I’m interested in what you decide to do. If you keep the work-around to the Scripture Reference Settings, I’d appreciate it if you would add me as a Consultant to the project so I can test whether or not the converter that Paratext uses to convert the text from USFM to USX for distribution through the DBL will accept what you’ve done. I suspect it will not. I suppose a work-around for the footnotes would be to Deny all of the “Unexpected book…” errors, and add a changes.txt file to the project folder where you allow Paratext/PubAssist to convert the footnote references back to the standard format for printing by removing ayat.

by (192 points)

I was hoping to avoid Denying hundreds of errors. However it just dawned on me that you can do that in bulk–selecting multiple errors with Shift or Ctrl and then denying them. So maybe that would just be what we end up doing.
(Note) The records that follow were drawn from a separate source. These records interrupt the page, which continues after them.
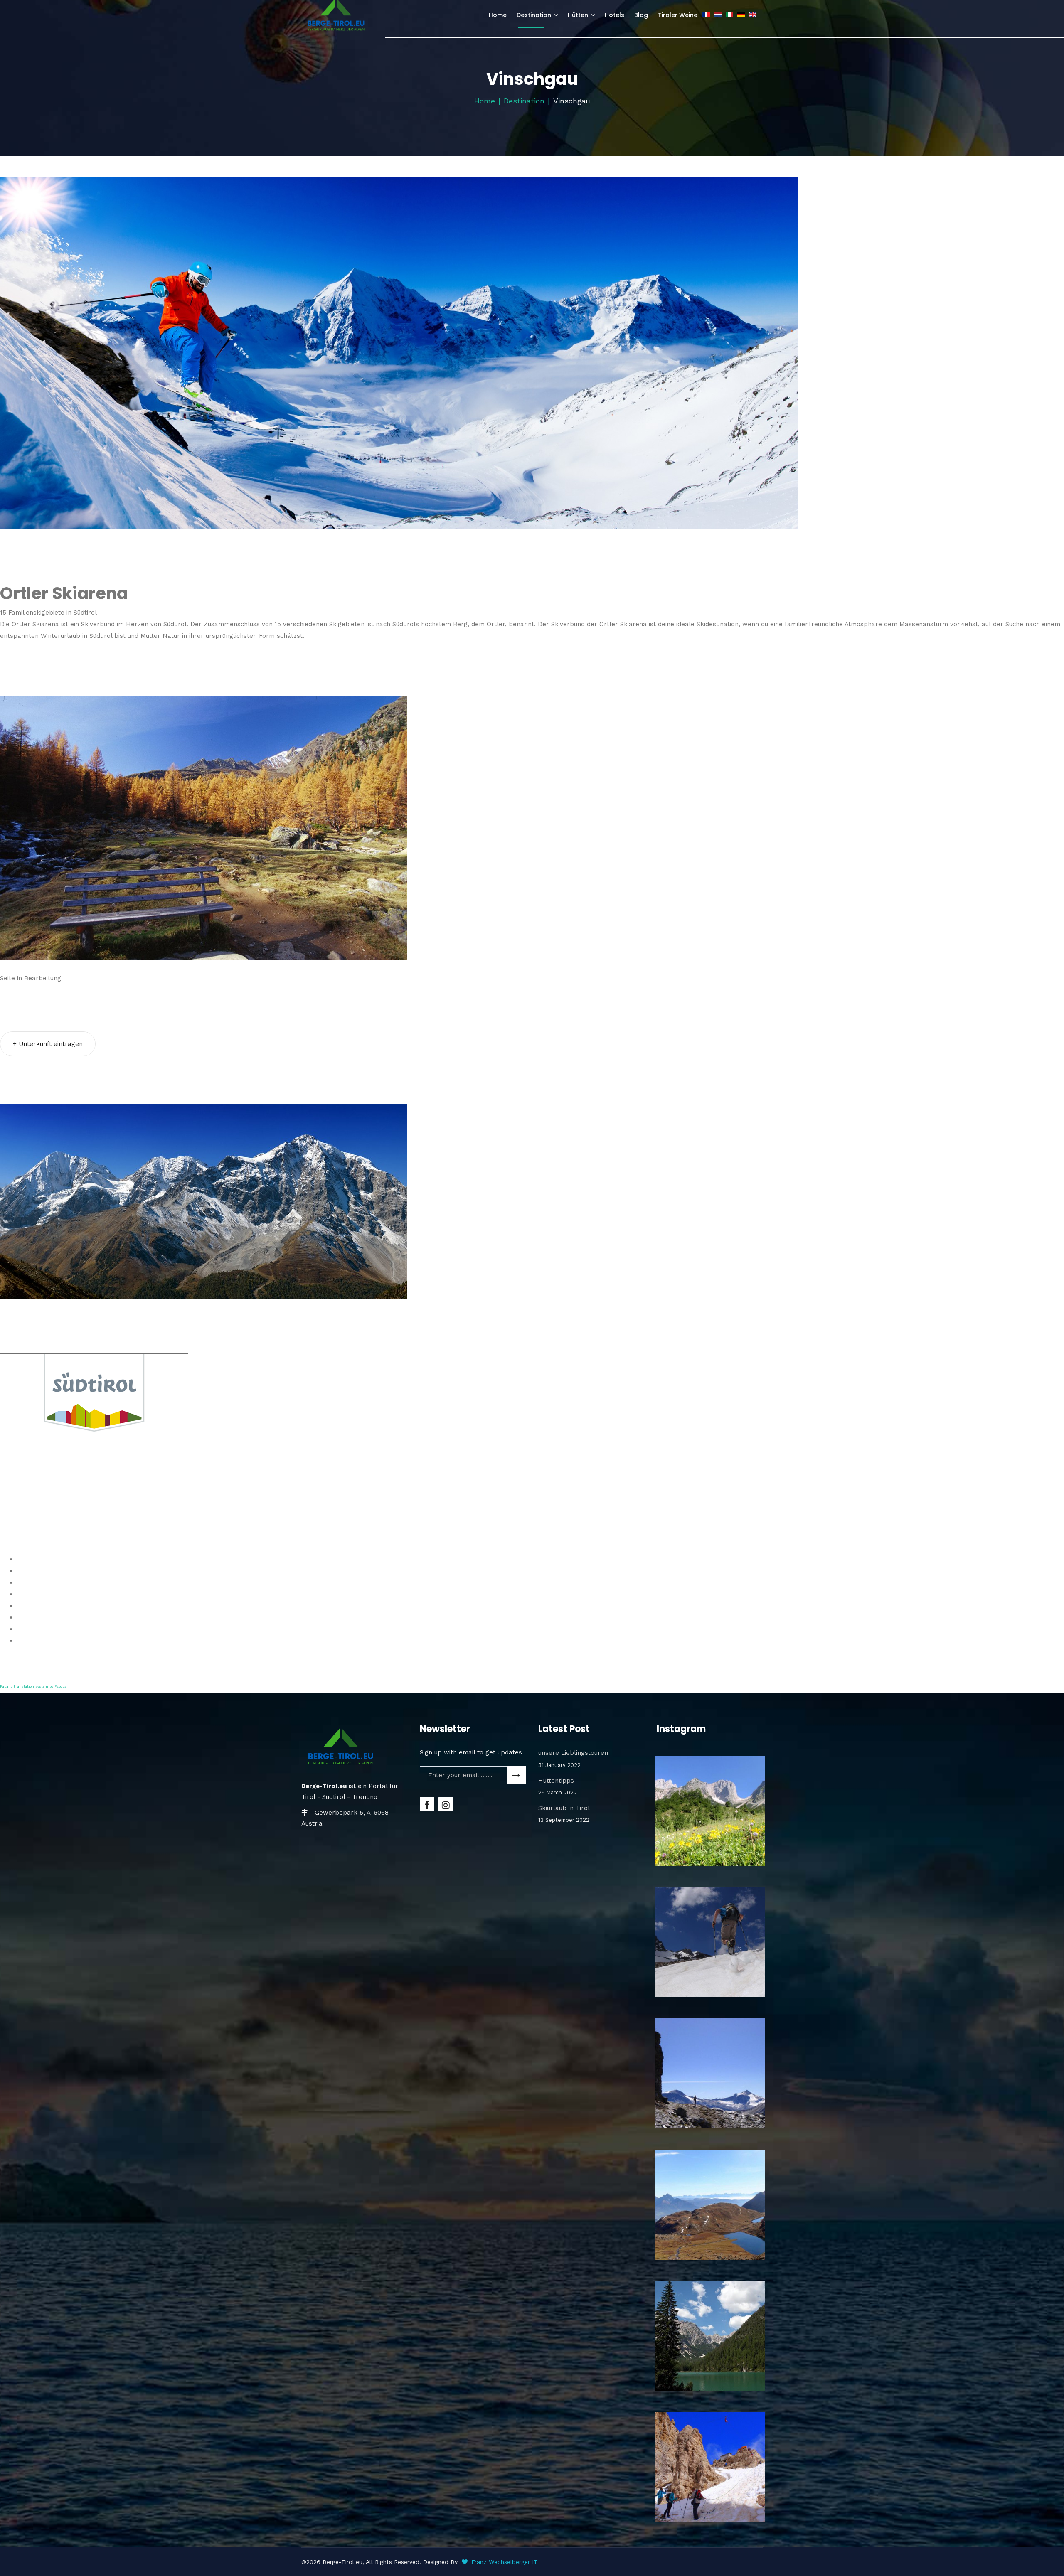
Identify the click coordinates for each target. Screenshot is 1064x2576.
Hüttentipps (557, 1786)
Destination (534, 15)
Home (498, 15)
We’re not actually (currently) planning on using the \fr data at all, so theoretically it could be stripped out altogether. I’ve never really understood the purpose of that field anyway since you could presumably recreate it on the fly with a simple programming script. But if we were to ever submit to the DBL or otherwise use the \fr field, we would almost certainly use changes.txt or the like to edit the formatting.